Um «perito» em turpilóquio, que escreveu livros e que gere um sítio sobre esse tema, o jornalista Vito Tartamella, fez o seguinte diagnóstico sobre os «palavrões do Papa» que nos parece equilibrado: «A primeira surpresa é que não se dirigem a inimigos exteriores (não-crentes, muçulmanos ou outros), mas sim ao interior da Igreja: aos maus cristãos e, sobretudo, aos maus sacerdotes. Bergoglio mete-se com os padres “vaidosos e volúveis”, “magnatas”, “vendedores de pneus”, “que têm o coração ácido como vinagre, fechados na formalidade de uma oração gélida, avarentos, estéreis no seu formalismo”. Com os “bispos de aeroporto” (sempre às voltas pelo mundo e pouco atentos à sua diocese)… Não me parece uma escolha estranha: se os católicos são cada vez menos, não é apenas por vivermos numa sociedade laica, ateia, materialista. Também é porque recebem um mau exemplo precisamente de quem não o deveria dar, ou seja, dos padres.»
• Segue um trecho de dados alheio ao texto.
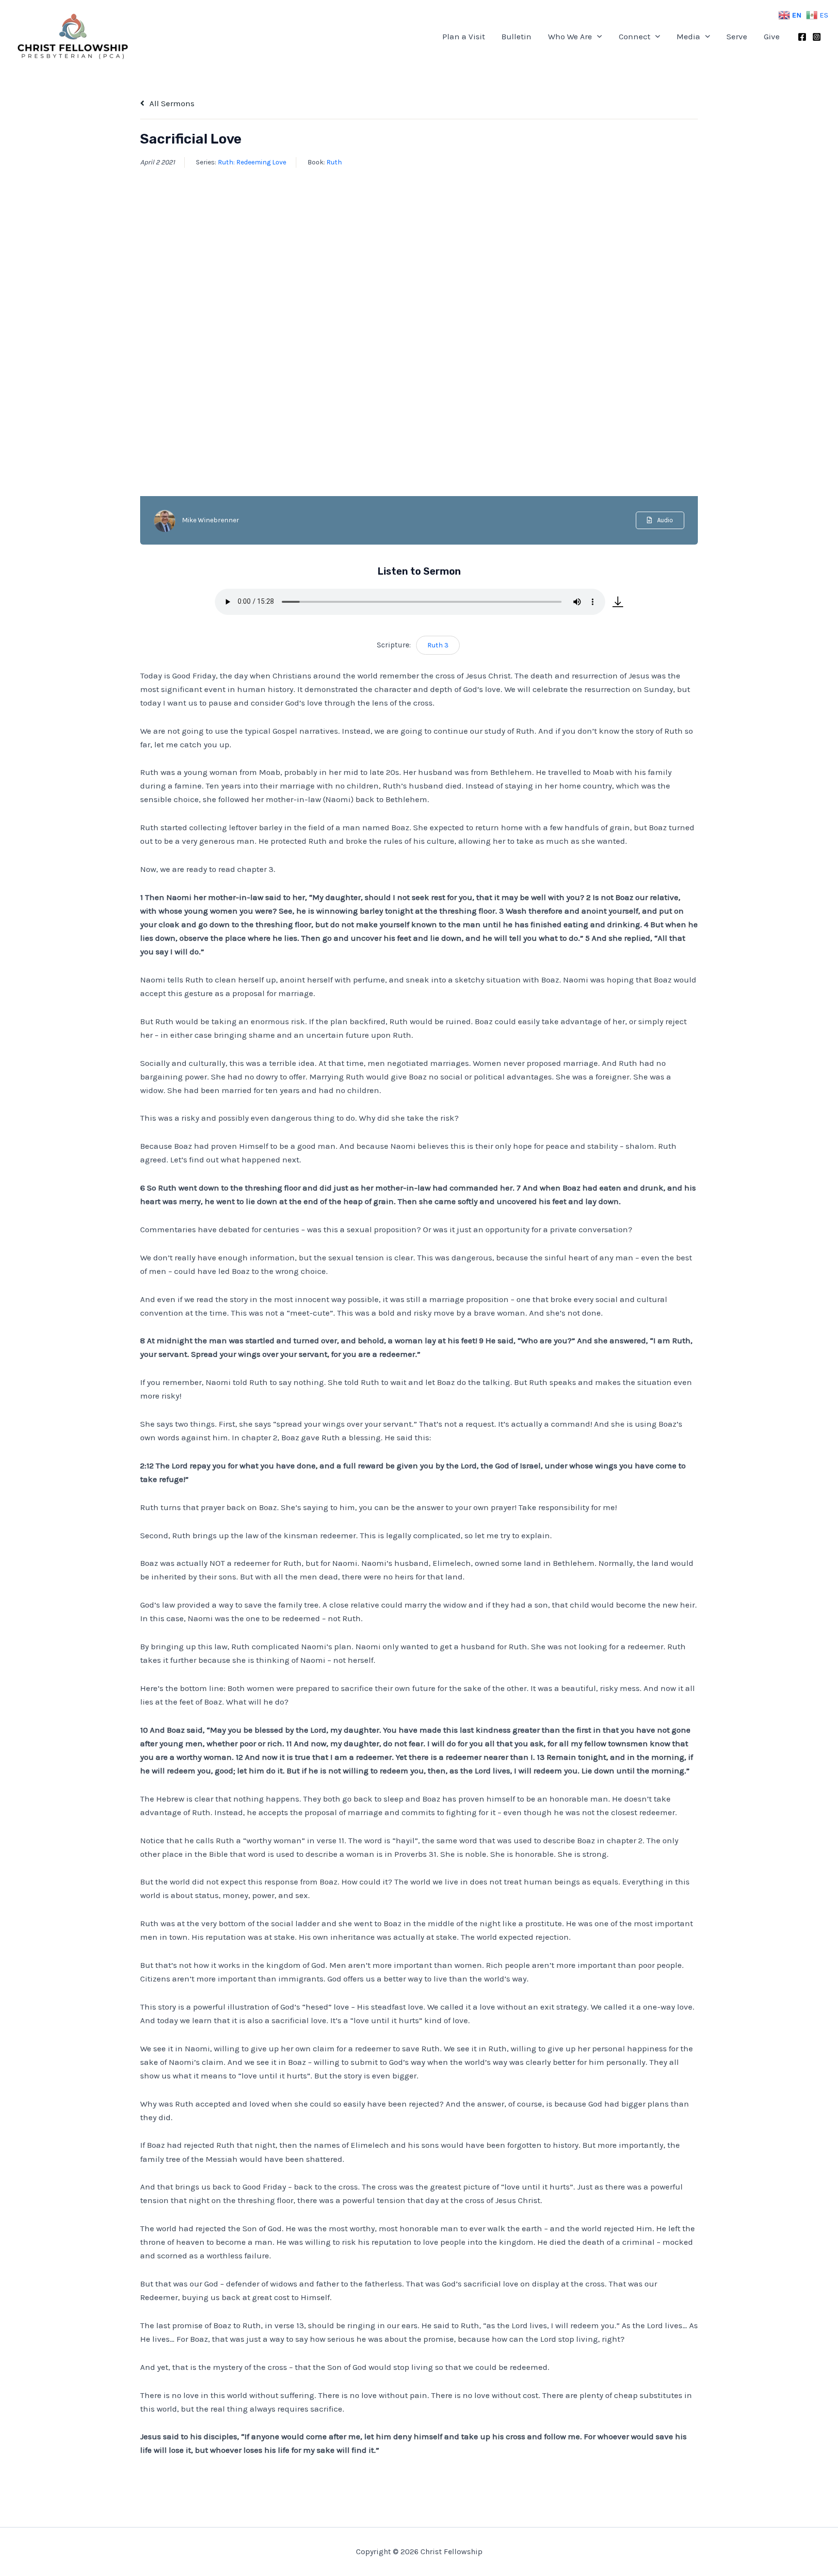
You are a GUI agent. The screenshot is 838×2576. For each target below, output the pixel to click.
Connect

E prossegue: «Tudo isto são imagens que têm um objetivo mais pedagógico do que destrutivo ou ofensivo: tomam uma posição crítica, não para aniquilar nem para marginalizar os seus destinatários, mas para abanar as consciências, fazer refletir e induzir as pessoas a mudar de caminho. […] As expressões do Papa são diferentes dos insultos não só porque não usam um léxico vulgar, mas também pelos objetivos que perseguem e pelas emoções que exprimem; não exprimem ódio, mas uma condenação moral: indignação, forte desacordo polémico. São expressões críticas. Podem ser definidas mais como metáforas cortantes, epítetos ao serviço de um discurso polémico, de acerba censura, imagens contundentes.»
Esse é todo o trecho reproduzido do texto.